The City is buzzing with a mixture of awe and dread. Elon Musk, the man who turned electric cars into a cult and rockets into a circus, is now preparing to take SpaceX public. For British investors, this is the ultimate gamble: a company that has never turned a profit, burns cash like a Saturn V, and is valued at an eye-watering $180 billion in private markets. But let’s not mince words: this is a bet on the future of humanity, or at least on Musk’s ability to sell tickets to Mars.
Market efficiency, my foot. The IPO market has been a mess since the pandemic, with companies like Deliveroo listing only to flop.
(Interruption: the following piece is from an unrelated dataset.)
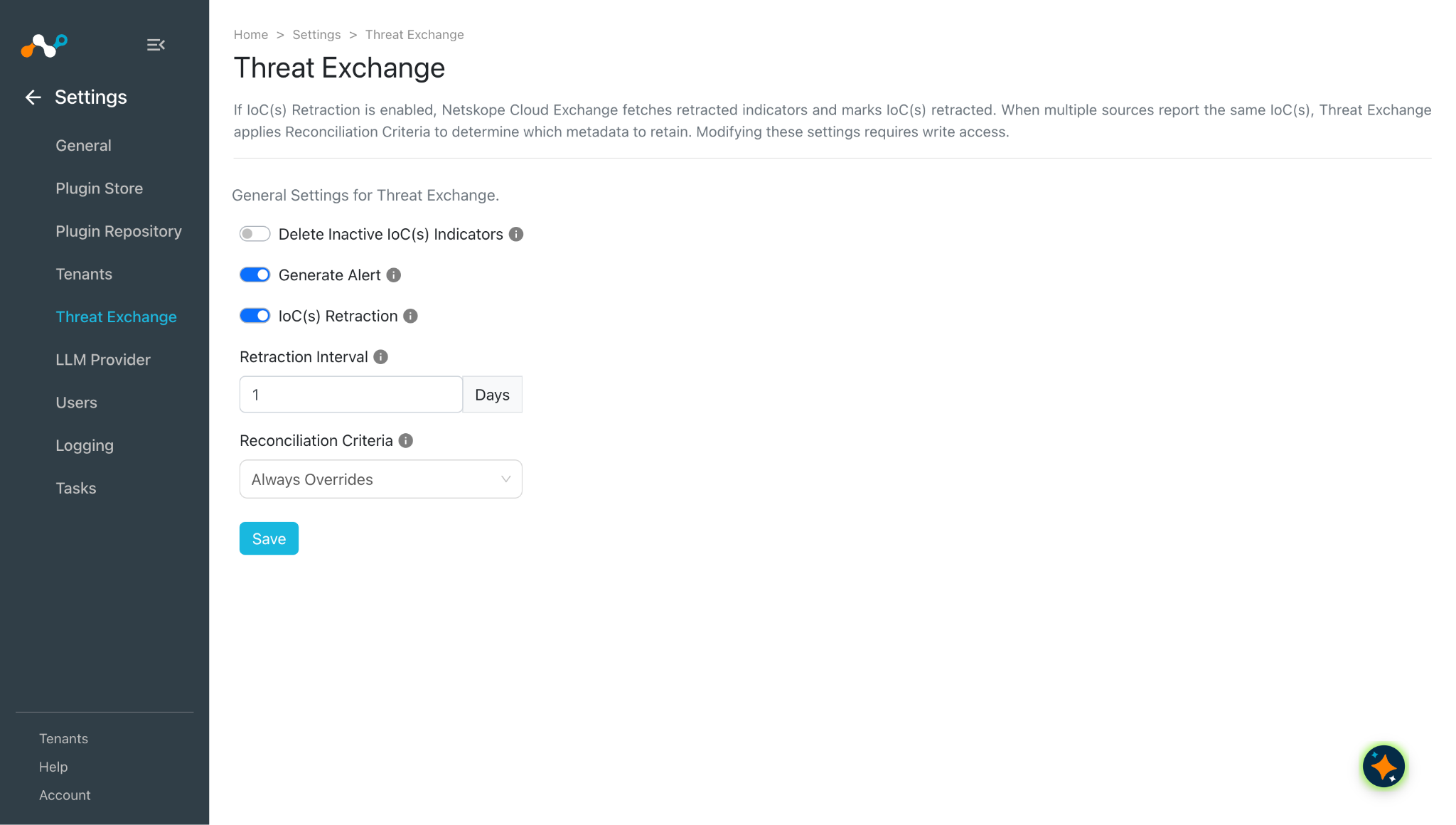The width and height of the screenshot is (1456, 825).
Task: Open info tooltip for Delete Inactive IoC(s) Indicators
Action: click(516, 234)
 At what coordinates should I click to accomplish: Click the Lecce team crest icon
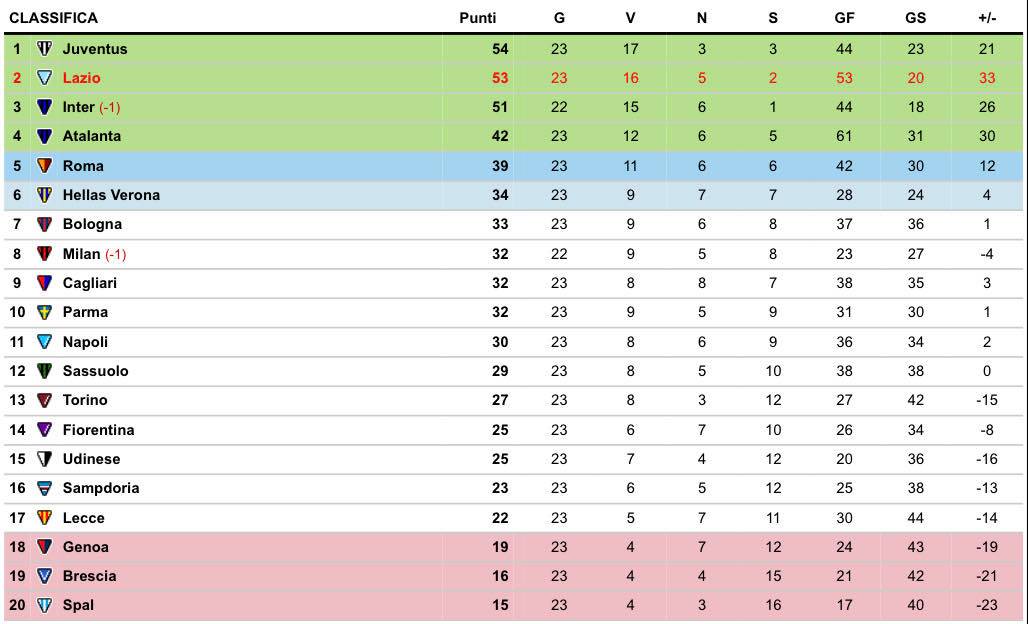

Yet SpaceX is different. It has a monopoly on the launch market, a back catalogue of NASA contracts, and a cult leader who tweets stock-moving memes. The question is whether the London Stock Exchange can lure such a beast. The FCA is already mumbling about loosening listing rules, but will that be enough? Capital flight has been a recurring theme, with UK pension funds shunning domestic equities. SpaceX could reverse that trend, but only if the price is right.
Inflation be damned, the Bank of England is watching. If SpaceX lists at a valuation that makes Tesla look cheap, it could suck liquidity out of the market, boosting gilt yields and depressing sterling. But if it stumbles, the fallout will be felt from Mayfair to Margate. Musk’s biggest gamble? Perhaps. But for British investors, it might be the only game in town.